Burn in Olympic National Park opposed
LAKE OZETTE, Wash. – A plan to burn a few acres of brush and saplings at the site of the last surviving house and barn on an Olympic National Park homestead has drawn criticism from wilderness advocates.
At the end of the 19th century, about 50 homesteads ringed Lake Ozette. Park officials say the controlled burn would give people renewed access to a cultural resource.
“It provides a window into the past, a window into the time that people were homesteading the rain forests of the Olympic Peninsula,” said park spokeswoman Barb Maynes.
Nothing will be burned until the area is wet enough to keep the fire from getting out of control, but officials said heavy rain may have already postponed the burn until another year.
Opponents say the burn would go against the 1964 Wilderness Act that covers most of the park.
The debate brings back together the parties to a 2004 lawsuit that stopped the park’s plans to replace two backcountry trail shelters that had collapsed under snow during the winter of 1998-99.
Wilderness Watch, Olympic Park Associates, and Public Employees for Environmental Responsibility (PEER) have joined to oppose the burn.
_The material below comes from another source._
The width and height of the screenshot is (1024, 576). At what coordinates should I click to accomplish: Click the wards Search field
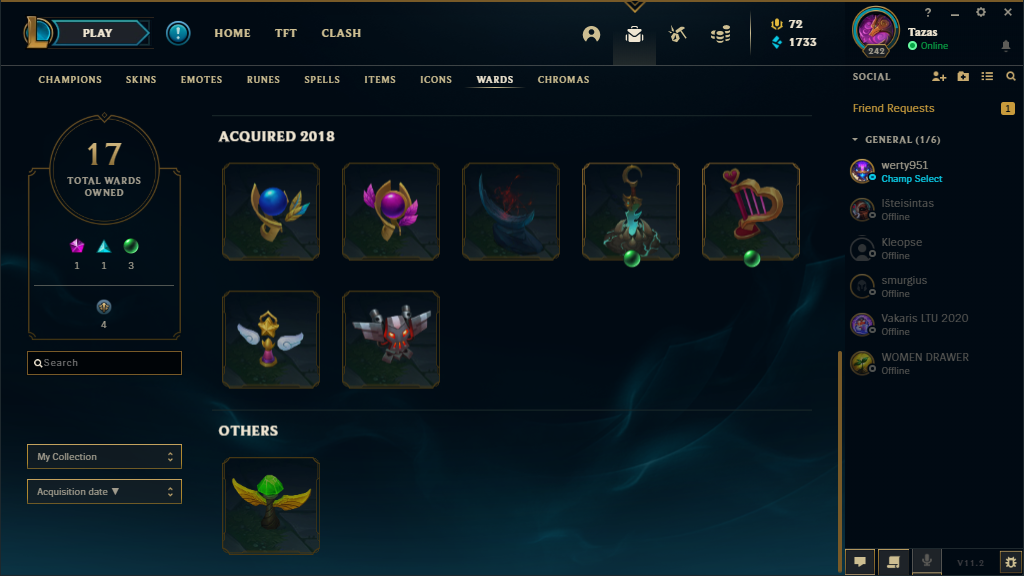point(104,363)
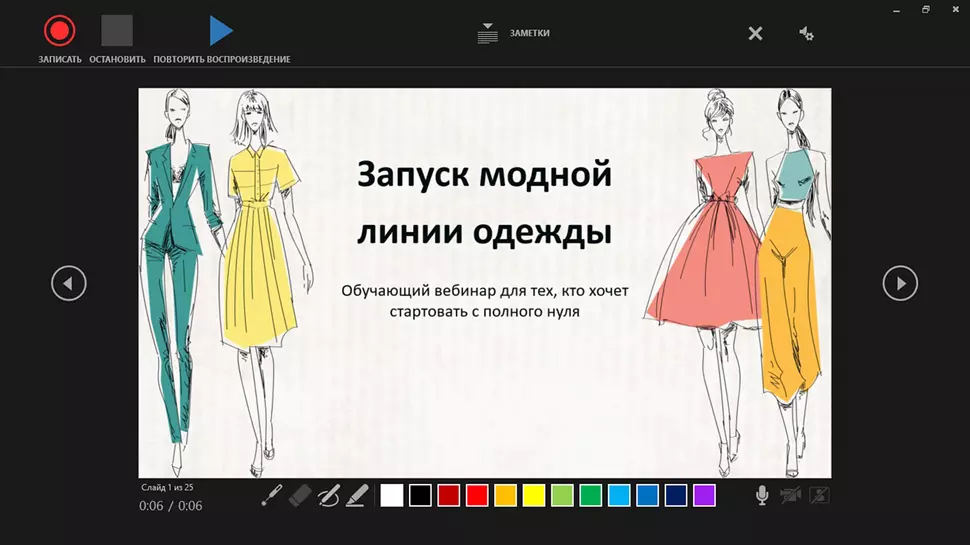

Maynes said meadows and pastures were part of the Rooses Prairie homestead and that they may have predated settlers’ arrival in the area.
“Native Americans may have cleared them to create a mosaic of plant life to attract animals like deer,” she said. “Fire was used by Native Americans pretty much all over the continent, I believe, to enhance game habitat and to promote the growth of certain vegetation.”
Maynes said the deep forests don’t provide the right conditions for salmon berries and other food plants.
Sue Gunn, director of the Washington chapter of PEER, counters that wilderness means no evidence of intrusion by any humans – Native Americans or settlers.
“It’s pretty much doin’ nothin’ to the land,” she told the Peninsula Daily News. “Wilderness is not supposed to have the impact of man on it. Wilderness is really trying to preserve the land before man made his imprint on it.”
Maynes disagrees, saying that the Wilderness Act “does not negate or supersede other acts of Congress, including the Antiquities Act, the Historic Sites Act and the act that established the National Park Service.”
She also points out that the proposal to burn the three acres at Rooses Prairie and, eventually, another 14 acres there and at nearby Ahlstroms Prairie was included in the park’s Fire Management Plan.
“That plan went out for public review twice and was completed early in 2005,” Maynes said, pointing out that wilderness advocates made no objection.
Tim McNulty of Sequim, a trustee of Olympic Park Associates, said the plan received little debate and the organizations have requested more discussion.
McNulty said the groups have not planned how to respond when the park begins its planned burns.